[Collected data entries]
━━━━━━━━
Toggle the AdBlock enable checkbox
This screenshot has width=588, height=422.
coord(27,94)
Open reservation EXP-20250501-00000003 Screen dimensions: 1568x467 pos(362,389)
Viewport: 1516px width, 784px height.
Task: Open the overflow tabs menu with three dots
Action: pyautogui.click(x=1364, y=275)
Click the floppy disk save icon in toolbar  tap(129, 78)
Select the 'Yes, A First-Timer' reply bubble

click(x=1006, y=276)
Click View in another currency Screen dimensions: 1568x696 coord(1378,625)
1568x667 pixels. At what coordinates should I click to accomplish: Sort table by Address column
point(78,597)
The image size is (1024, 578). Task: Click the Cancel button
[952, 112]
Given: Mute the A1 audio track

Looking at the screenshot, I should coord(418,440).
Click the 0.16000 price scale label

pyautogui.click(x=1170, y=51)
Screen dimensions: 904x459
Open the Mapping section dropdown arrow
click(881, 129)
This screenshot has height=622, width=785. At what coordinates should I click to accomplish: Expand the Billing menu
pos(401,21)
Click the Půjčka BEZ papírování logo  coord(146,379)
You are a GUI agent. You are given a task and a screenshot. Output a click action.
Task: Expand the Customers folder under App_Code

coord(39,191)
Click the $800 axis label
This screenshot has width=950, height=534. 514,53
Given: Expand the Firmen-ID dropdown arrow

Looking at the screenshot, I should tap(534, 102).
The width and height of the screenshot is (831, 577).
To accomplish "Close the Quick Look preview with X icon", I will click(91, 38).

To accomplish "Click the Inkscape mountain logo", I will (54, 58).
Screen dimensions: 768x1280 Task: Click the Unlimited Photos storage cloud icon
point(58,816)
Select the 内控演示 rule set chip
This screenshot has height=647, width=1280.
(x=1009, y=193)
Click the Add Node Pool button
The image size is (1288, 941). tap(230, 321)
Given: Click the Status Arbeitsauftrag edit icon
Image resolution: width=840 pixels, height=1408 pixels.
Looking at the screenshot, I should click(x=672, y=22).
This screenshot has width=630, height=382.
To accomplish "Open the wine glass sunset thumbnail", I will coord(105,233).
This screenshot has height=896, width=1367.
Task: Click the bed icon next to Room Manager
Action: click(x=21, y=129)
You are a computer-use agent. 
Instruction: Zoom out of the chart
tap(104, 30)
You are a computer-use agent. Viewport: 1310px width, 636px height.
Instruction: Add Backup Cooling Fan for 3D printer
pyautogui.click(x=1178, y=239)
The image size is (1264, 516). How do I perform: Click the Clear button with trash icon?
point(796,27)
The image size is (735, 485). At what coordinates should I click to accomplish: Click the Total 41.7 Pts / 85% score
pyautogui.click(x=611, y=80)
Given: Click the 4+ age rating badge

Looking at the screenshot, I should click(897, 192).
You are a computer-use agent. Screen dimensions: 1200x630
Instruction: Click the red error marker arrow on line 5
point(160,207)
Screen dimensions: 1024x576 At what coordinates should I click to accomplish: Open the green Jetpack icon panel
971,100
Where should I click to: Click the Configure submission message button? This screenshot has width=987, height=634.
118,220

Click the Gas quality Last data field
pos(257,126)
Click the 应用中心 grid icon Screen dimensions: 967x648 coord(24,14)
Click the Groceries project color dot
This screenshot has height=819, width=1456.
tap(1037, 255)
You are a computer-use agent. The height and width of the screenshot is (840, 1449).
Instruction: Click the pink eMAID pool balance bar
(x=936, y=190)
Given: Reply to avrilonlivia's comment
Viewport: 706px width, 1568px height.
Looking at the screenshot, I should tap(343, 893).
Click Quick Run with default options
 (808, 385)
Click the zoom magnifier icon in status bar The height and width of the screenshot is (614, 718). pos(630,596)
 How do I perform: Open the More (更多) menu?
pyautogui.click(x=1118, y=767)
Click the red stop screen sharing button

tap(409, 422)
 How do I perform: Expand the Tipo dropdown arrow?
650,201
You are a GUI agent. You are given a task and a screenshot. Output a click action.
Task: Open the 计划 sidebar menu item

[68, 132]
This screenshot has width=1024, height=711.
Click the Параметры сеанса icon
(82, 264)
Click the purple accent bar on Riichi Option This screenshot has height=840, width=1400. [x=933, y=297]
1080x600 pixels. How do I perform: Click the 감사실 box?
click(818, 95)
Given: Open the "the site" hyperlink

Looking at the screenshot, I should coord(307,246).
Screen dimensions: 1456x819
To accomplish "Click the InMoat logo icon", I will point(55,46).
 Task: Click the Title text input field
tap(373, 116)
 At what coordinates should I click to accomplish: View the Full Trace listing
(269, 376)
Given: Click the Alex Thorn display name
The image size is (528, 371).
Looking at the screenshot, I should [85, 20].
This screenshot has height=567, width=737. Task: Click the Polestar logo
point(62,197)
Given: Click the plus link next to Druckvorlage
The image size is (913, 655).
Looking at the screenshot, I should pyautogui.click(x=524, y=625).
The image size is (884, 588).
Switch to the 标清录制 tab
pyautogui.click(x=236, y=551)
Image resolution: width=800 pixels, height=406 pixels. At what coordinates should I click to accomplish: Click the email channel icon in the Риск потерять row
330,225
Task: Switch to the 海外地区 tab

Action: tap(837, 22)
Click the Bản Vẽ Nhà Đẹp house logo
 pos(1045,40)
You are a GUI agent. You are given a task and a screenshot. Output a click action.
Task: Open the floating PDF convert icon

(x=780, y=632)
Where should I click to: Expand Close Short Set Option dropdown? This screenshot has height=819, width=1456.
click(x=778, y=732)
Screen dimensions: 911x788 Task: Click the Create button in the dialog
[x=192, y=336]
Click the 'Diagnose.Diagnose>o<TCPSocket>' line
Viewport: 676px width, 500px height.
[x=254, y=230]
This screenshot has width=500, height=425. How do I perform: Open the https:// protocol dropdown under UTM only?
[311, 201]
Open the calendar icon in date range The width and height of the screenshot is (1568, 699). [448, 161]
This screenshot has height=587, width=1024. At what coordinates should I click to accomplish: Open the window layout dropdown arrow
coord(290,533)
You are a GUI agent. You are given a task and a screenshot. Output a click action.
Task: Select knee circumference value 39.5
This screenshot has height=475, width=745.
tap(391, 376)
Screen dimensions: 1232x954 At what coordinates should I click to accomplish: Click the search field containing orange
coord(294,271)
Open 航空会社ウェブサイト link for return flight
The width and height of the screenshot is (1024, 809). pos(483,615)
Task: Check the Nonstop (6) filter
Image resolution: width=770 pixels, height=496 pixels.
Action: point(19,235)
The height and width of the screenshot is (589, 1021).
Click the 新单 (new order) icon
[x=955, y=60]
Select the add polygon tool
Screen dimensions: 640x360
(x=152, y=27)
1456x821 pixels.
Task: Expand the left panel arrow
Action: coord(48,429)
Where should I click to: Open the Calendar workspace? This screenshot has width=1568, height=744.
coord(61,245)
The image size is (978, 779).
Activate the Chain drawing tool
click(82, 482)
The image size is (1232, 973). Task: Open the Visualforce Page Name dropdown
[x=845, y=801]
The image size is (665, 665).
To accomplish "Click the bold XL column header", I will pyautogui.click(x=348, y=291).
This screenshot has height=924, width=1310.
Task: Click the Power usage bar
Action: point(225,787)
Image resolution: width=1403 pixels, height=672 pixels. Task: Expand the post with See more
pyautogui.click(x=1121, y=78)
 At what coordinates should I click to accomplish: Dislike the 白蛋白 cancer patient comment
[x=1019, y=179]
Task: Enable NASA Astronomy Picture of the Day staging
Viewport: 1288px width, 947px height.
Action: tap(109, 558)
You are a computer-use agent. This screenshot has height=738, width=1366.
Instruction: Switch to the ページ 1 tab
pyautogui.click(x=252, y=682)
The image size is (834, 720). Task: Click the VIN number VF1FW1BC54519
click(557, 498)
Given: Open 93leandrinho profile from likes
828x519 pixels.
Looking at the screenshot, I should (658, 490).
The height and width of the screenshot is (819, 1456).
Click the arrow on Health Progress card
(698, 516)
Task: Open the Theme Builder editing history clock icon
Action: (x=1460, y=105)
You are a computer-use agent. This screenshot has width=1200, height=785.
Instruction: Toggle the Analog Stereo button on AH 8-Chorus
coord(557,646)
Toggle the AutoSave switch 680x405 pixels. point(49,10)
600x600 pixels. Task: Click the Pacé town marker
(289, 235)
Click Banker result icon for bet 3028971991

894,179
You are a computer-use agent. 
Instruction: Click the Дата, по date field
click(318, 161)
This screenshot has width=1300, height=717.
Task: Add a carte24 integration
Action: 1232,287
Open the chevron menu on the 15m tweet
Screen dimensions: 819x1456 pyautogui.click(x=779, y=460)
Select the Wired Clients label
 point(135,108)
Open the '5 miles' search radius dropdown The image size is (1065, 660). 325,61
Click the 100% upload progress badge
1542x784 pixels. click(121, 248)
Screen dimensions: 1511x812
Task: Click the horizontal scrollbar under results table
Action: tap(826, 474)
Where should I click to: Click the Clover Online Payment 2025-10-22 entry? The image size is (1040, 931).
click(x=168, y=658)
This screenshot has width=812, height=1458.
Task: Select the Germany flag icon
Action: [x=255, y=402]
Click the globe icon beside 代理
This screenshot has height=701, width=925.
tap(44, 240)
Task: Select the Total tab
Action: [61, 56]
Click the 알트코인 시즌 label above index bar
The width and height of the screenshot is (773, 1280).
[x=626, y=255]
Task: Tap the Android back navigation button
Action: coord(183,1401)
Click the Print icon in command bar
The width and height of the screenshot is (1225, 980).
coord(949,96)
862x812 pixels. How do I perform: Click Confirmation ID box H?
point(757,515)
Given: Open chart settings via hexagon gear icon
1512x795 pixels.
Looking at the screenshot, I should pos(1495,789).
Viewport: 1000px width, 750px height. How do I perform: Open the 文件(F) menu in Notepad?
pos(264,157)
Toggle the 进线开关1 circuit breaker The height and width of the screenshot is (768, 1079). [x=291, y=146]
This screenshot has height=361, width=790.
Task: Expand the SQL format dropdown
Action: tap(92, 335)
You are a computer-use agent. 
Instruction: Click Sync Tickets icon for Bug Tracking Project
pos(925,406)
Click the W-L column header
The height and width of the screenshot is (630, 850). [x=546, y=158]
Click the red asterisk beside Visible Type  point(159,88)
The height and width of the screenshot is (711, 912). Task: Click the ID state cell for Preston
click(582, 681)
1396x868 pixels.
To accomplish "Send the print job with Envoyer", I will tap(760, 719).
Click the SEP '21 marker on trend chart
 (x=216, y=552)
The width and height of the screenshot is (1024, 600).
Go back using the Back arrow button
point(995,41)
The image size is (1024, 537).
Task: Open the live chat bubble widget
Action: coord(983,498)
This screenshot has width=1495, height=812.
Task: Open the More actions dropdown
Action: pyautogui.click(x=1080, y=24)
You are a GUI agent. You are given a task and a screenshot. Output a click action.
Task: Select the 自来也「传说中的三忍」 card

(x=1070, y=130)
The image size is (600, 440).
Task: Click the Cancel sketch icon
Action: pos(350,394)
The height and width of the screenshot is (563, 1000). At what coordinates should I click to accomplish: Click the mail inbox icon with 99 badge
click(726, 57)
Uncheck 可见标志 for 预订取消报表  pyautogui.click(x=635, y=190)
━━━━━━━━
[Instructions for the task]
Reproduce verbatim the lines of the material above from the line containing "Image resolution: width=800" to the line containing "[x=254, y=230]", both included.

[Response]
Image resolution: width=800 pixels, height=406 pixels. At what coordinates should I click to accomplish: Click the email channel icon in the Риск потерять row
330,225
Task: Switch to the 海外地区 tab

Action: tap(837, 22)
Click the Bản Vẽ Nhà Đẹp house logo
 pos(1045,40)
You are a GUI agent. You are given a task and a screenshot. Output a click action.
Task: Open the floating PDF convert icon

(x=780, y=632)
Where should I click to: Expand Close Short Set Option dropdown? This screenshot has height=819, width=1456.
click(x=778, y=732)
Screen dimensions: 911x788 Task: Click the Create button in the dialog
[x=192, y=336]
Click the 'Diagnose.Diagnose>o<TCPSocket>' line
Viewport: 676px width, 500px height.
[x=254, y=230]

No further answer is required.